▸ TASK STATEMENT:
Below, find the line containing "Task: Click the right carousel arrow"; from there to the final line, print every line exactly and skip the pictures.

========================================================================

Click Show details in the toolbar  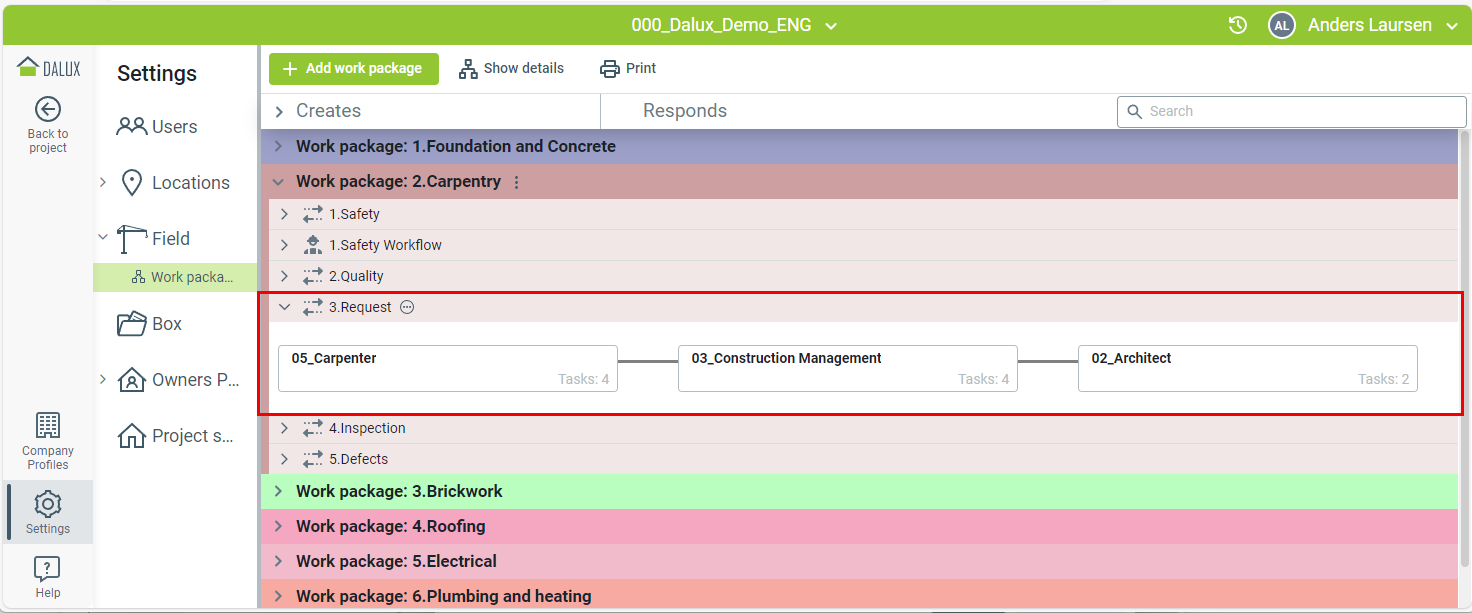(511, 68)
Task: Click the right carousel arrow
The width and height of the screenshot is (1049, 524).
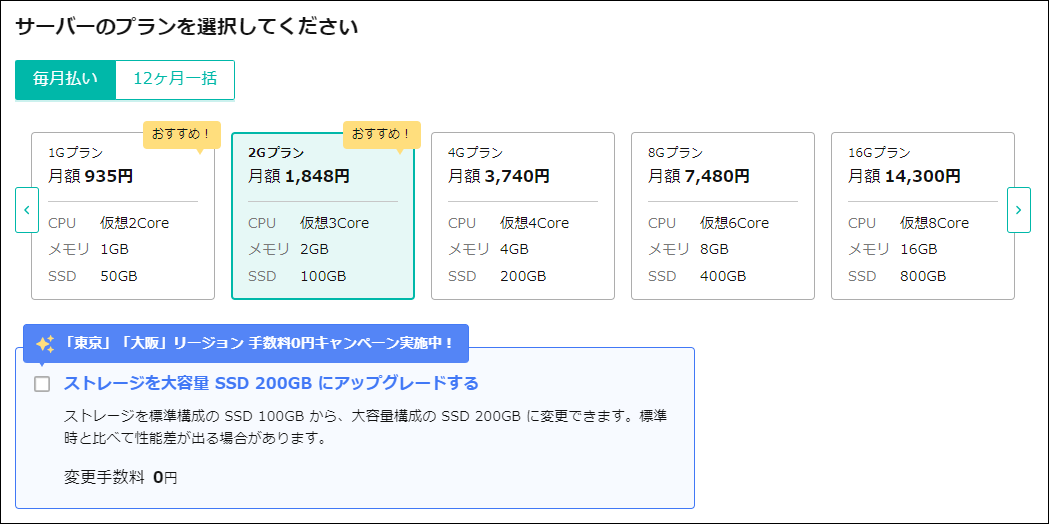Action: 1018,210
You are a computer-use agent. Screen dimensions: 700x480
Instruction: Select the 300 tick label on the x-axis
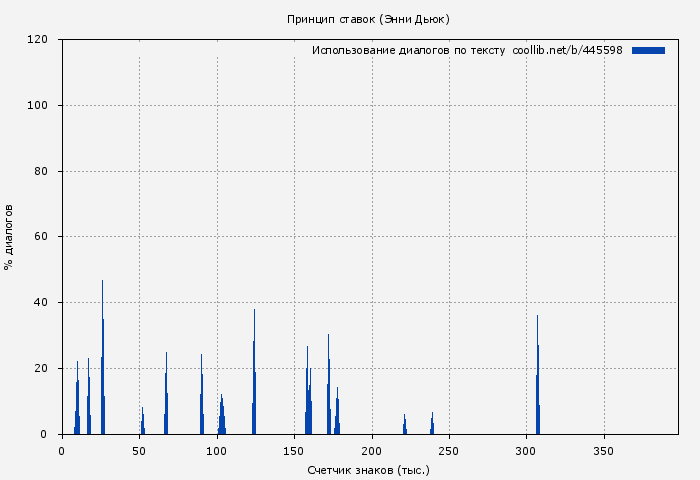[x=527, y=451]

========================================================================

▸ ANSWER TO THE EXERCISE:
Task: Click the right carousel arrow
The width and height of the screenshot is (1049, 524).
Action: 1018,210
You are a computer-use agent. Screen dimensions: 700x480
Instruction: Select the 300 tick label on the x-axis
[x=527, y=451]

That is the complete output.